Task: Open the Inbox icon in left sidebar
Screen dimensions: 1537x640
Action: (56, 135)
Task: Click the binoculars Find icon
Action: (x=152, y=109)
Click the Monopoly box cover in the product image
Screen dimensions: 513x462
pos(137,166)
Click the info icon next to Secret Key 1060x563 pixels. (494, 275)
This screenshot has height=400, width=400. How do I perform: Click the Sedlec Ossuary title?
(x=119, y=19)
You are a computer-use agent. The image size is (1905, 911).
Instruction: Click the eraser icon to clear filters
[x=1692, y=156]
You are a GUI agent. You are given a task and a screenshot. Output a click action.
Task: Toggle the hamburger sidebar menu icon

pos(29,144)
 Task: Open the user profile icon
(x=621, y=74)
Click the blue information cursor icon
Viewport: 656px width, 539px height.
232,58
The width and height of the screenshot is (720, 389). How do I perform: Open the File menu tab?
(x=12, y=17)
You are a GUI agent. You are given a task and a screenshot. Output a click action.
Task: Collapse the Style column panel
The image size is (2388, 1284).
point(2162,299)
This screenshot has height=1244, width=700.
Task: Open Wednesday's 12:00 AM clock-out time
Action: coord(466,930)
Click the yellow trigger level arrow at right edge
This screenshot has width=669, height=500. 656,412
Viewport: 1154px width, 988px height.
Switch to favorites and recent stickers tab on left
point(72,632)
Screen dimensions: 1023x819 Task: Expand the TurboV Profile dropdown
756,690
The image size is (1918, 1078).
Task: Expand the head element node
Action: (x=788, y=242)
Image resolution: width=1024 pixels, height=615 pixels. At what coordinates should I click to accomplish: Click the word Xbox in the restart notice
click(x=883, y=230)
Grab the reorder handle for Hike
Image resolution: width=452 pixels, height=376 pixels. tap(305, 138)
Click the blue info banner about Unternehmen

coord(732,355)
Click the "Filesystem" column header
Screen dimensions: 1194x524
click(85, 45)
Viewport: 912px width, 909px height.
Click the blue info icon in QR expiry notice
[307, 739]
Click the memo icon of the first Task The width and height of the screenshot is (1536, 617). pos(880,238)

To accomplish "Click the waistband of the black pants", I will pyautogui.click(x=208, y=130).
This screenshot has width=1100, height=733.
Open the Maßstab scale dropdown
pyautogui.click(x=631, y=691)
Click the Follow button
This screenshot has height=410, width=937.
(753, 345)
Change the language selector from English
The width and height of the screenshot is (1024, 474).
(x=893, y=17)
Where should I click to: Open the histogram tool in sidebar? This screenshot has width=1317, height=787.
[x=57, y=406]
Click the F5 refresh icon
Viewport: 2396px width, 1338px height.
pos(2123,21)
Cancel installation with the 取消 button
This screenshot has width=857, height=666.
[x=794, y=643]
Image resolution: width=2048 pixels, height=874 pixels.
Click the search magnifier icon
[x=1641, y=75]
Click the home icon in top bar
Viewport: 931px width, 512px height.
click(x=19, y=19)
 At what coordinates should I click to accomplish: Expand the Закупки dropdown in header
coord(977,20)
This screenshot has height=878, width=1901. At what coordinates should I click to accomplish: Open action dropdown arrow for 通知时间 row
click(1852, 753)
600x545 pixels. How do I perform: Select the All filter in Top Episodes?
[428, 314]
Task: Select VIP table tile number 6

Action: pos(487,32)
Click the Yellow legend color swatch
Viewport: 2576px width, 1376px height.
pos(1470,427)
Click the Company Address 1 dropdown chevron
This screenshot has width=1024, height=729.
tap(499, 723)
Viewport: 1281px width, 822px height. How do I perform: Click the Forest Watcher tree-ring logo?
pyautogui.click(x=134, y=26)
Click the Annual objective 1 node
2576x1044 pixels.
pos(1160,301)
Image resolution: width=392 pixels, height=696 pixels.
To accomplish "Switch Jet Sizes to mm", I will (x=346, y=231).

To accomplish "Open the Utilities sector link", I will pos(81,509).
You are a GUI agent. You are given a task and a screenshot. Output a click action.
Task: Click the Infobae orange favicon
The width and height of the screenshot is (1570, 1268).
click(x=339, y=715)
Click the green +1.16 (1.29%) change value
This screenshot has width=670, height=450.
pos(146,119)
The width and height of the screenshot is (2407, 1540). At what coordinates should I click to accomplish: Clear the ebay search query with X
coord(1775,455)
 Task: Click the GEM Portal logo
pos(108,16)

★ ★ ★ ★ ★

*WHAT THIS TASK INVOLVES:* Begin with the line that contains "Image resolution: width=392" and end with the last line of the records; set down every line in that span exactly, and nothing else.

*EXPECTED ANSWER:*
Image resolution: width=392 pixels, height=696 pixels.
To accomplish "Switch Jet Sizes to mm", I will (x=346, y=231).

To accomplish "Open the Utilities sector link", I will pos(81,509).
You are a GUI agent. You are given a task and a screenshot. Output a click action.
Task: Click the Infobae orange favicon
The width and height of the screenshot is (1570, 1268).
click(x=339, y=715)
Click the green +1.16 (1.29%) change value
This screenshot has width=670, height=450.
pos(146,119)
The width and height of the screenshot is (2407, 1540). At what coordinates should I click to accomplish: Clear the ebay search query with X
coord(1775,455)
 Task: Click the GEM Portal logo
pos(108,16)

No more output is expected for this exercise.